TRIGGER WARNINGS: Brief mentions of violence, abuse, self-harm, suicide, traumatic events, mental health disorders, death, explosive rage, murder, confinement in a residential treatment center, rape, addiction, human trafficking, and COVID.
Being spit at, called a variety of explicit names, and having items hurled their way are all in a day’s work for teachers at treatment centers for youths in crisis. Teachers join with classroom aids, mental health technicians, nurses, doctors, and therapists to manage the care of children in treatment centers all over the United States. Because the work involves minors whose identities must be protected and due to both HIPPA and FERPA regulations, little is known about the daily grind these teachers endure.
Many are called upon to work long hours in less-than ideal conditions including inadequate classrooms and minimal planning time, with little training related to the disorders with which their students suffer, and no more pay than typical school teachers in traditional school settings. Add to these struggles the current horrors of COVID-19, which include anxiety about catching the virus, extra work preparing lessons for both in-person and remote students, and the daily hustle to sanitize every possible surface to stop the spread of illness. These men and women on the front lines of educating some of the most dangerous, difficult, at-risk youth during a pandemic cannot be personally applauded due to the secret nature of their jobs. At least maybe a look into their world can create some appreciation for these unsung heroes.

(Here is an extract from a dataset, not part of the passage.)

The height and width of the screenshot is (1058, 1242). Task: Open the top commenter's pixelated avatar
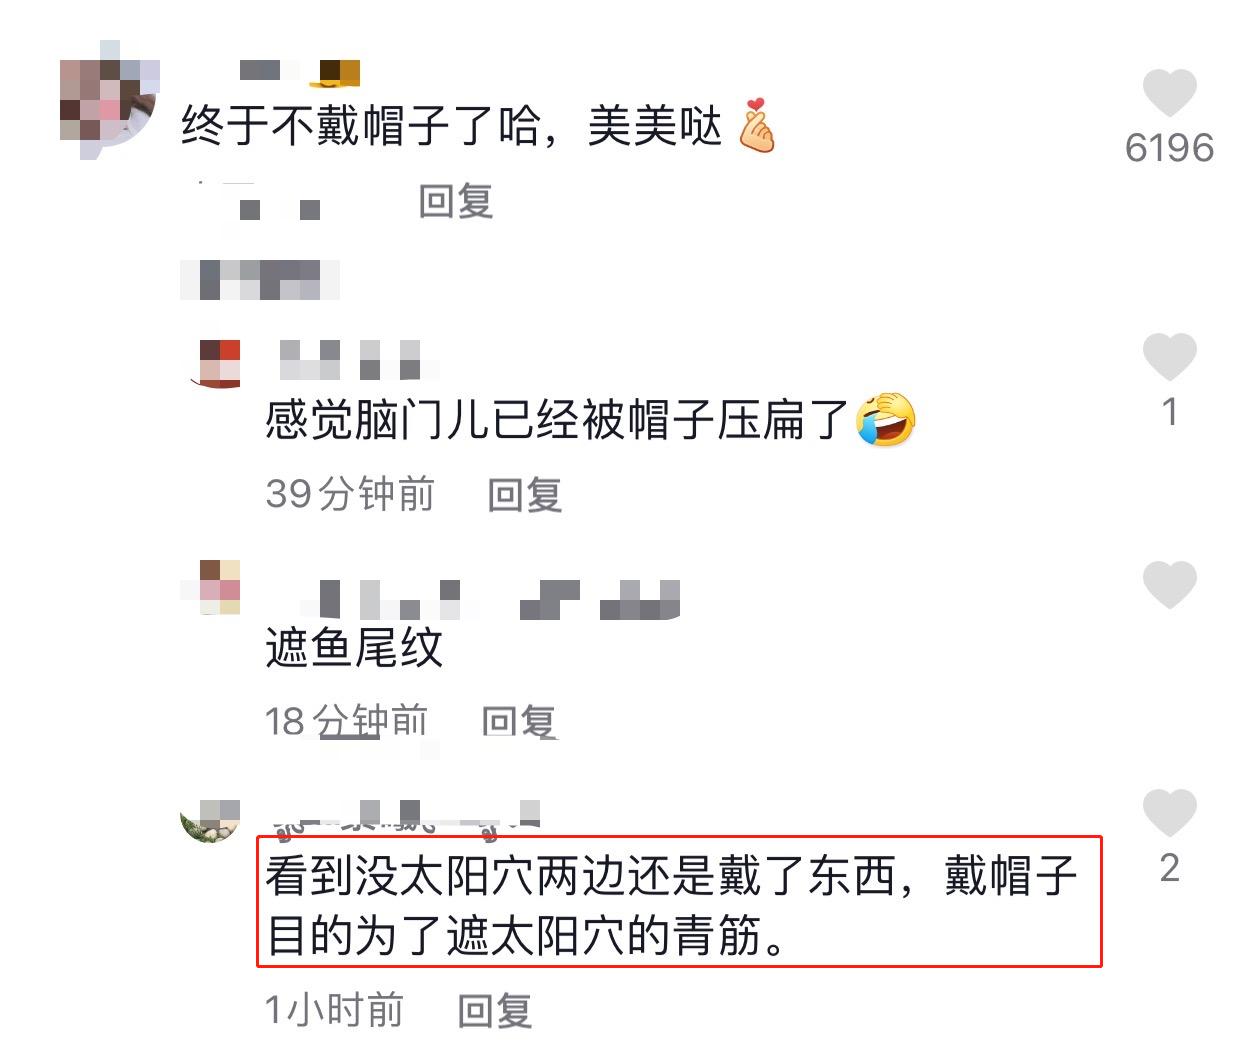[109, 99]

One teacher, we’ll call her Ms. Sue, starts her day by heading into the main office to get her temperature checked. A fever means automatically being sent home and will require a negative COVID-19 test before returning. The forehead thermometer reads 96.7 (they read lower than the other kinds of thermometers), so she begins her daily duties cleaning her classroom, setting the thermostat to 72 degrees Fahrenheit (she says that temperature tends to please no one, but causes the least complaints and fights overall), making sure the toilet is working and sanitary supplies are stocked for female students in the bathroom available in her portable classroom, and checking emails to be sure nothing emergent needs managing prior to students arriving for class. 14 desks are arranged in neat rows spaced as far apart as possible to provide social distance. 6 new desktop computers are lined against a back wall, but only every other computer may be used due to the need for students to be spaced out. When asked about putting plexiglass between them so all of the computers can be used, Ms. Sue says she proposed that idea and shrugs her shoulders with a smile.
The floor is in need of sweeping; grass and mud has been tracked into the room and a decorative rug is littered with bits of paper and dirt. Ms. Sue mentions that she is out of time to vacuum as the kids will be arriving any second, and she will have to try to do it at lunch. When asked about janitorial staff, she replies that their only job is to take out the trash. Another shrug and smile are accompanied by an eye roll.

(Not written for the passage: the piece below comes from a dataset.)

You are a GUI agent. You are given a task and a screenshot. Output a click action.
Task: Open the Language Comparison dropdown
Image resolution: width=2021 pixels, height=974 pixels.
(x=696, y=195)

A boisterous group of teenage girls flood into the room ranging in age from 12 to 17. They look like any group of teenagers might, fashionably dressed, hair in messy buns or sticking out from under crocheted hats, backpacks full of books and school supplies, and cheerful greetings to their teacher. All of the girls seem to want to talk to Ms. Sue at once and she reminds them to come in and get settled before raising their hands to ask questions. The girls seem very well behaved for a treatment center and look as though they know the routines. Several are getting paper from a bin, one is passing out binders with first names only written on the sides (they explain that no last names are posted for confidentiality), and other than one skirmish over whose seat is whose, everyone sits in their assigned seat. All but one girl has her mask on, though several have let it slip down below their nose. Several mental health techs have accompanied the students into the classroom (it turns out that some of them identify as male, so though they look like a group of girls, they are referred to as class or students so as not to offend.) The techs talk with Ms. Sue in quiet voices, letting her know which students are struggling emotionally, have refused to come to school and remain at their dorms, who is at a doctor’s office, and point out one that is new and will need additional instructions in order to begin class. Apparently, students come and go depending on the course of their treatment, beds opening up, and insurance running out. Length of stay can vary from six weeks to six months. This group regularly has 15 or 16 students, though only 12 are present today.
One chosen student is leading a therapeutic group to start the day with each student explaining a treatment goal and how they are currently feeling. Ms. Sue listens and takes notes. It is not a requirement of her job, but she says it helps her work with the students the more she is aware of their treatment issues. The students are surprisingly insightful and seem to know the language of both goal-setting and recognizing a variety of feelings. The techs reveal that students present have issues ranging from attempted suicide, family problems, drug and alcohol addiction, eating disorders, and paranoia, to bipolar, depression, psychosis and personality disorders. Though each student has different problems or illnesses that they are working on, a positive peer culture is encouraged to support one another as they work their treatment.
Ms. Sue starts the day showing CNN 10 a daily 10-minute news segment created for schools that covers some of the big topics happening in the world. Most of the students look mesmerized and I find out that it is because this is the only outside information they get while in treatment. They do not have cell phones, internet access, or even television with commercials. The news does not shy away from the big headlines and several students are angered by what they consider to be a biased statement about President Trump. A minor argument breaks out, but is quickly squelched when they are reminded that they will not be allowed to watch tomorrow if they argue about politics.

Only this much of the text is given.